> _TASK TO CARRY OUT_
Repeat the data exactly. Pictures stay out.

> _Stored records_
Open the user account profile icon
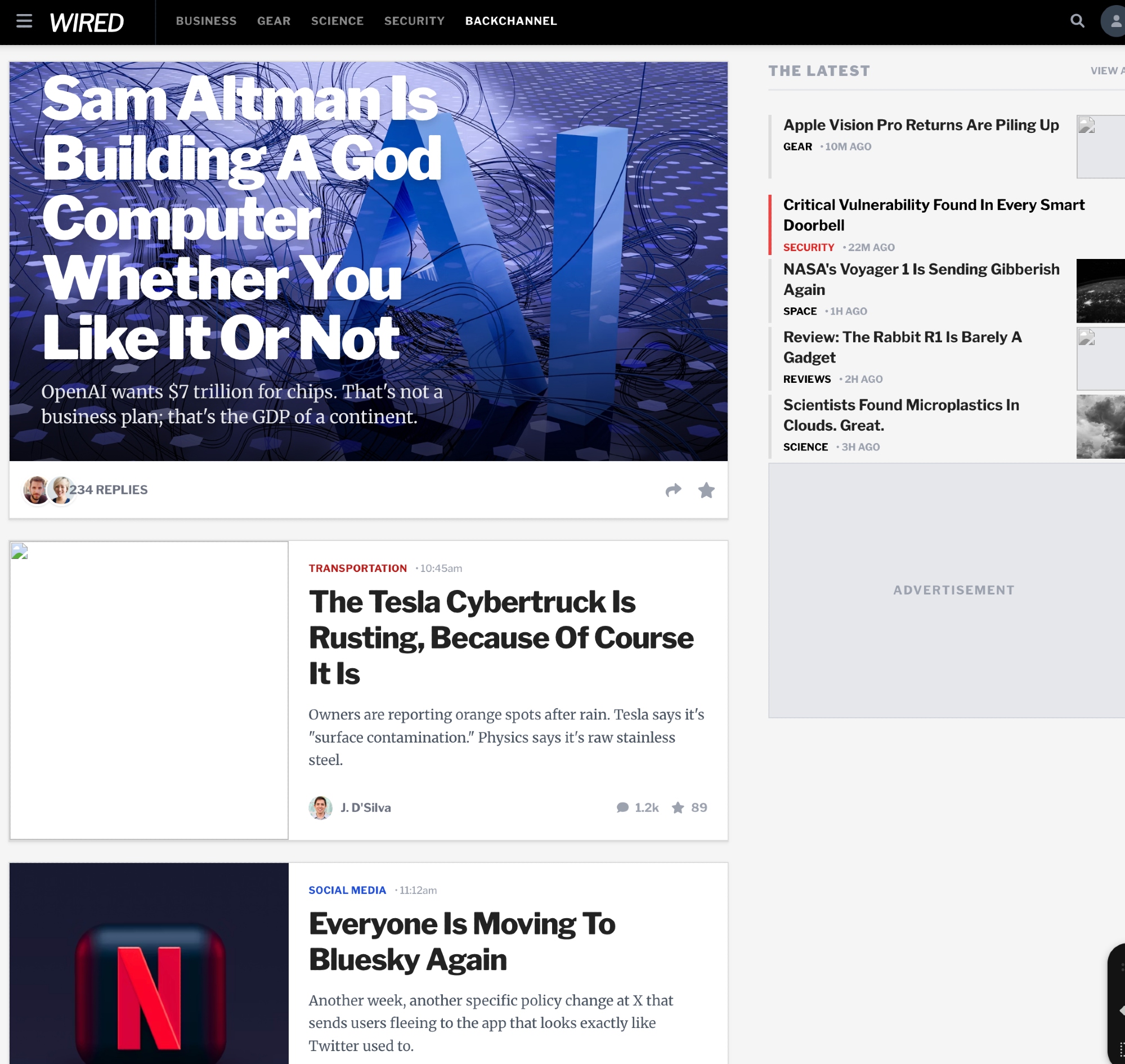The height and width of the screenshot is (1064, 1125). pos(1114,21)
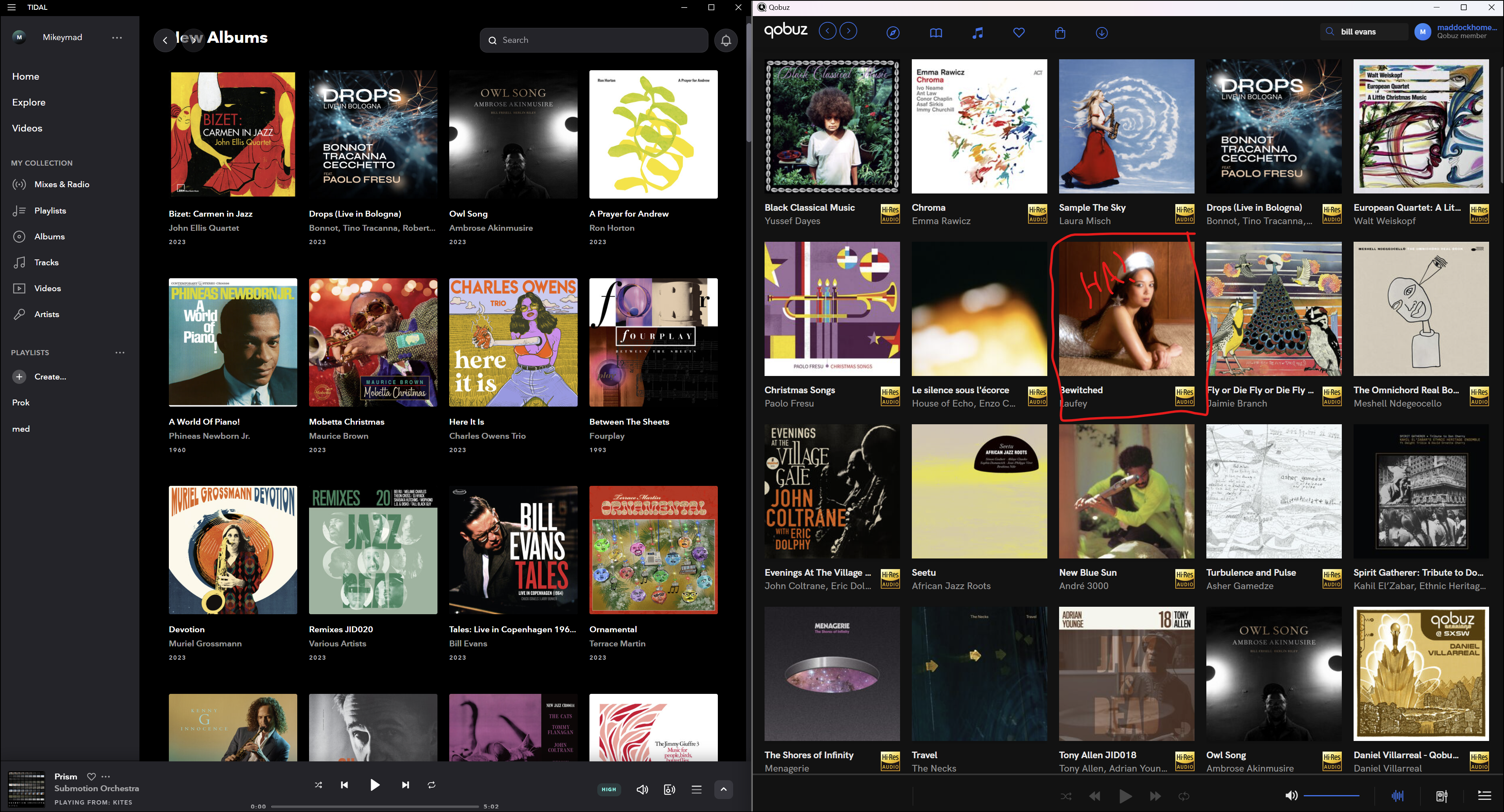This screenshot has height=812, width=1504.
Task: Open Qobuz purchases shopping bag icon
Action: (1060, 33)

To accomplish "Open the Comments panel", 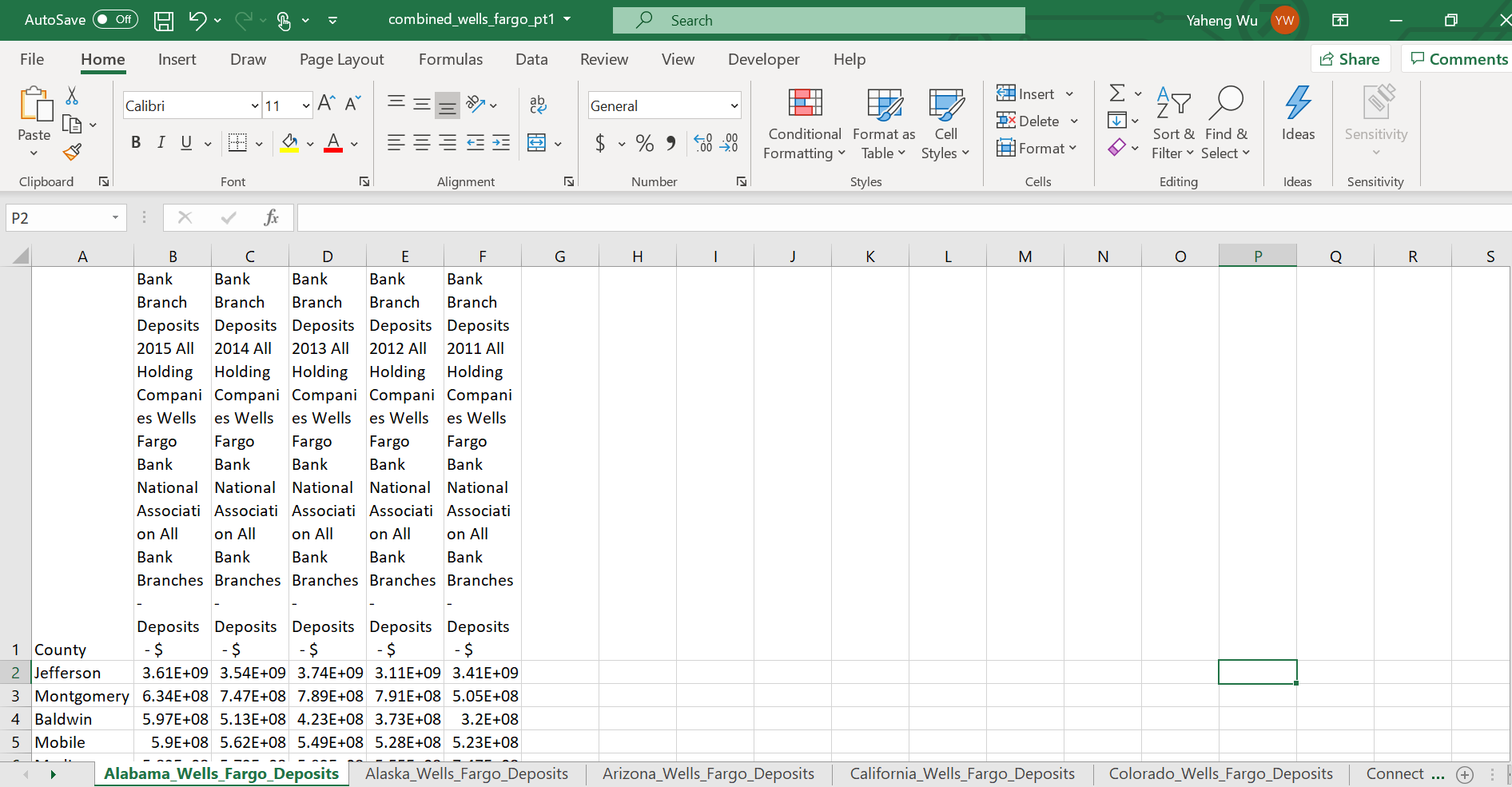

> _ANSWER SECTION_
Open the user account profile icon
The height and width of the screenshot is (1064, 1125). pos(1114,21)
This screenshot has height=812, width=1504.
Task: Open Qobuz purchases shopping bag icon
Action: (1060, 33)

To accomplish "Open the Comments panel", 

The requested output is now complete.